Guirgis has written an issue play, with a capital “I,” one that touches on issues of crime and punishment, free will, religion and justice. And he’s built it on the back of some rat-a-tat dialogue and exchanges of ideas that continually reveal the capacity to surprise.

Mostly, he plays with opposites. There are two inmates at New York’s Rikers Island Prison, one an African American serial killer named Lucius Jenkins awaiting extradition to Florida who’s become something of a celebrity since his conversion to God. As played by Gathegi, he’s a smooth-talking operator whose embrace of religion can never quite be separated from the demonstrable benefit he’s gotten from it.

The other is Carvajal‘s Angel Cruz, an initially reticent Puerto Rican awaiting trial for shooting the leader of a cult that swept up his best friend — as he’s prone to remind anyone who will listen, he shot the shady preacher in the butt with no intention of actually killing him.
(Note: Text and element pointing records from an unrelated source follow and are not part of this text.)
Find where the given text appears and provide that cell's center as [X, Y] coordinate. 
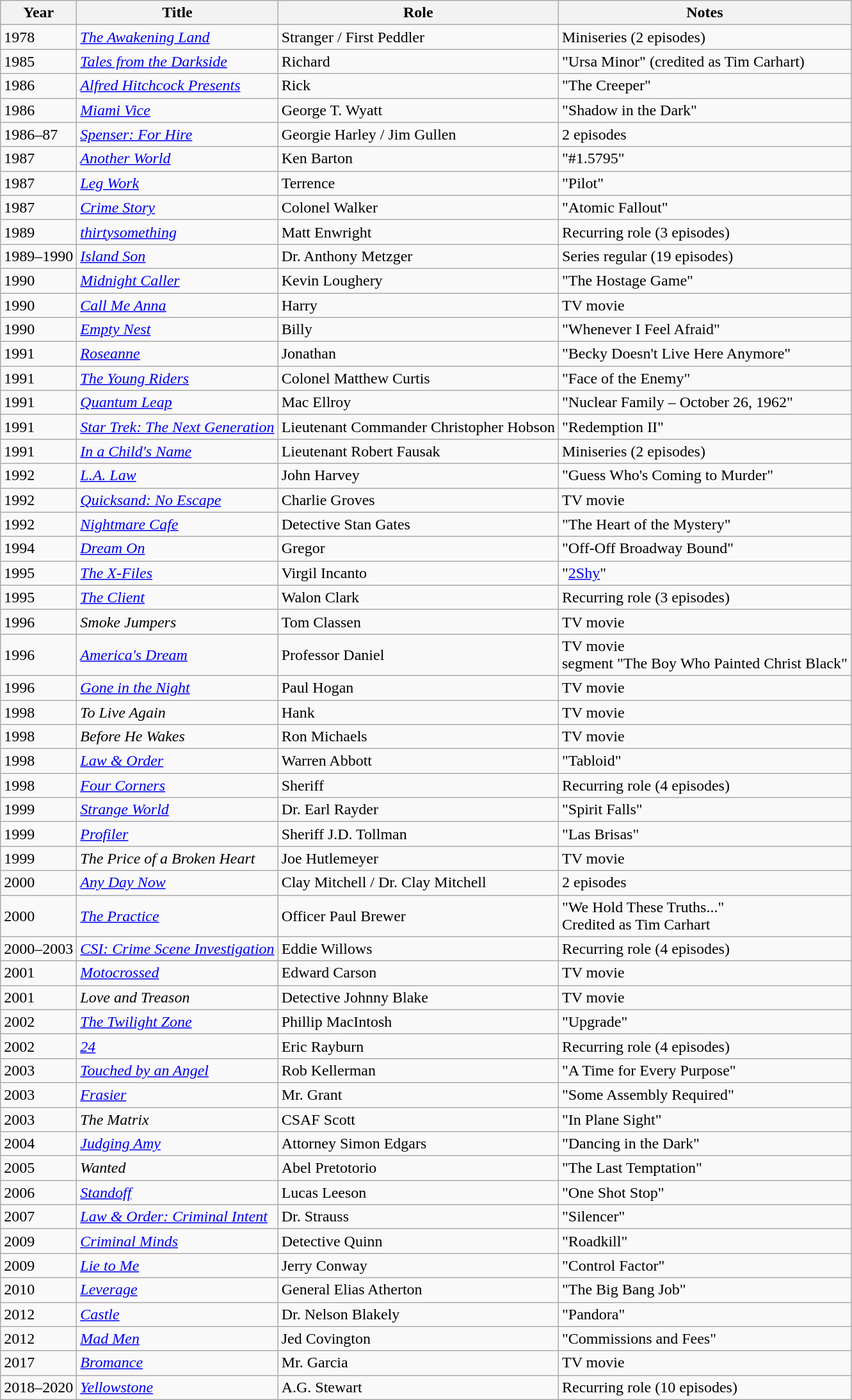
Year [38, 13]
The Awakening Land [177, 37]
Colonel Walker [418, 207]
Touched by an Angel [177, 1070]
Jed Covington [418, 1338]
Phillip MacIntosh [418, 1022]
Midnight Caller [177, 280]
The Matrix [177, 1120]
Gone in the Night [177, 687]
Recurring role (10 episodes) [704, 1387]
"Spirit Falls" [704, 810]
2007 [38, 1217]
Law & Order: Criminal Intent [177, 1217]
Law & Order [177, 761]
"Tabloid" [704, 761]
Richard [418, 61]
2017 [38, 1363]
Spenser: For Hire [177, 134]
"2Shy" [704, 573]
Notes [704, 13]
Another World [177, 159]
Smoke Jumpers [177, 622]
To Live Again [177, 712]
"Upgrade" [704, 1022]
2010 [38, 1290]
Standoff [177, 1193]
Abel Pretotorio [418, 1168]
Call Me Anna [177, 305]
"A Time for Every Purpose" [704, 1070]
Any Day Now [177, 883]
The Twilight Zone [177, 1022]
Lucas Leeson [418, 1193]
Detective Quinn [418, 1241]
Mac Ellroy [418, 403]
Billy [418, 330]
Warren Abbott [418, 761]
Sheriff [418, 785]
Lieutenant Robert Fausak [418, 451]
Detective Stan Gates [418, 524]
1989 [38, 232]
Profiler [177, 834]
Leg Work [177, 183]
"The Hostage Game" [704, 280]
Dr. Anthony Metzger [418, 256]
Eric Rayburn [418, 1046]
1994 [38, 549]
"Ursa Minor" (credited as Tim Carhart) [704, 61]
"Off-Off Broadway Bound" [704, 549]
Leverage [177, 1290]
Professor Daniel [418, 654]
Lieutenant Commander Christopher Hobson [418, 427]
"The Heart of the Mystery" [704, 524]
Before He Wakes [177, 737]
Jerry Conway [418, 1266]
Georgie Harley / Jim Gullen [418, 134]
A.G. Stewart [418, 1387]
Ken Barton [418, 159]
"The Big Bang Job" [704, 1290]
"Control Factor" [704, 1266]
2018–2020 [38, 1387]
Four Corners [177, 785]
2004 [38, 1144]
Bromance [177, 1363]
Tom Classen [418, 622]
Stranger / First Peddler [418, 37]
Dream On [177, 549]
George T. Wyatt [418, 110]
"#1.5795" [704, 159]
"One Shot Stop" [704, 1193]
"Shadow in the Dark" [704, 110]
"Face of the Enemy" [704, 378]
Series regular (19 episodes) [704, 256]
Jonathan [418, 354]
Mr. Garcia [418, 1363]
"Dancing in the Dark" [704, 1144]
"In Plane Sight" [704, 1120]
Criminal Minds [177, 1241]
"Silencer" [704, 1217]
Rick [418, 86]
Officer Paul Brewer [418, 915]
"The Last Temptation" [704, 1168]
Lie to Me [177, 1266]
CSI: Crime Scene Investigation [177, 949]
2000–2003 [38, 949]
Crime Story [177, 207]
Gregor [418, 549]
Terrence [418, 183]
Charlie Groves [418, 500]
Island Son [177, 256]
The X-Files [177, 573]
Frasier [177, 1095]
24 [177, 1046]
Rob Kellerman [418, 1070]
Walon Clark [418, 597]
Motocrossed [177, 973]
thirtysomething [177, 232]
"The Creeper" [704, 86]
The Client [177, 597]
"Guess Who's Coming to Murder" [704, 476]
Dr. Earl Rayder [418, 810]
"Pilot" [704, 183]
"Redemption II" [704, 427]
Empty Nest [177, 330]
"Whenever I Feel Afraid" [704, 330]
Mad Men [177, 1338]
Clay Mitchell / Dr. Clay Mitchell [418, 883]
Strange World [177, 810]
"Becky Doesn't Live Here Anymore" [704, 354]
Detective Johnny Blake [418, 997]
"Commissions and Fees" [704, 1338]
1985 [38, 61]
The Price of a Broken Heart [177, 858]
Matt Enwright [418, 232]
1989–1990 [38, 256]
Yellowstone [177, 1387]
"Atomic Fallout" [704, 207]
Miami Vice [177, 110]
"Nuclear Family – October 26, 1962" [704, 403]
Star Trek: The Next Generation [177, 427]
Tales from the Darkside [177, 61]
Mr. Grant [418, 1095]
Dr. Strauss [418, 1217]
L.A. Law [177, 476]
Dr. Nelson Blakely [418, 1314]
"Some Assembly Required" [704, 1095]
Edward Carson [418, 973]
Alfred Hitchcock Presents [177, 86]
The Practice [177, 915]
1986–87 [38, 134]
1978 [38, 37]
CSAF Scott [418, 1120]
Harry [418, 305]
Title [177, 13]
2006 [38, 1193]
Attorney Simon Edgars [418, 1144]
"We Hold These Truths..."Credited as Tim Carhart [704, 915]
2005 [38, 1168]
"Pandora" [704, 1314]
Wanted [177, 1168]
Sheriff J.D. Tollman [418, 834]
Quantum Leap [177, 403]
Joe Hutlemeyer [418, 858]
Castle [177, 1314]
Nightmare Cafe [177, 524]
America's Dream [177, 654]
"Roadkill" [704, 1241]
Kevin Loughery [418, 280]
Roseanne [177, 354]
John Harvey [418, 476]
Quicksand: No Escape [177, 500]
Love and Treason [177, 997]
Role [418, 13]
Eddie Willows [418, 949]
The Young Riders [177, 378]
In a Child's Name [177, 451]
Judging Amy [177, 1144]
Virgil Incanto [418, 573]
TV moviesegment "The Boy Who Painted Christ Black" [704, 654]
Colonel Matthew Curtis [418, 378]
Ron Michaels [418, 737]
"Las Brisas" [704, 834]
General Elias Atherton [418, 1290]
Paul Hogan [418, 687]
Hank [418, 712]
We meet Angel as he struggles to remember the words to the Lord’s Prayer — but when goaded to speak, he can flash an impulsiveness that helps explain the unfortunate situation in which he finds himself.

The play also introduces two guards, who are similarly cast in opposition: a by-the-book martinet (Erick Betancourt) and a more easy-going pushover (Ricardo Chavira) who proves to be more indulgent of Lucius and malleable to his undeniable charisma.

There’s a fifth character too: a do-gooding public defender (Stephanie DiMaggio) who reluctantly agrees to take on Angel’s case. Underwritten and utterly conventional, the stuff of “Law & Order,” she serves mostly to deliver plot points between the lively debates about faith and justice.

And it’s here, in those Sorkin-like exchanges that dance around Big Ideas without ever settling on even Medium-Size Conclusions, that Guirgis‘ work shines. Nearly two decades after Philip Seymour Hoffman directed the first production, “Jesus Hopped the ‘A’ Train” still packs a punch.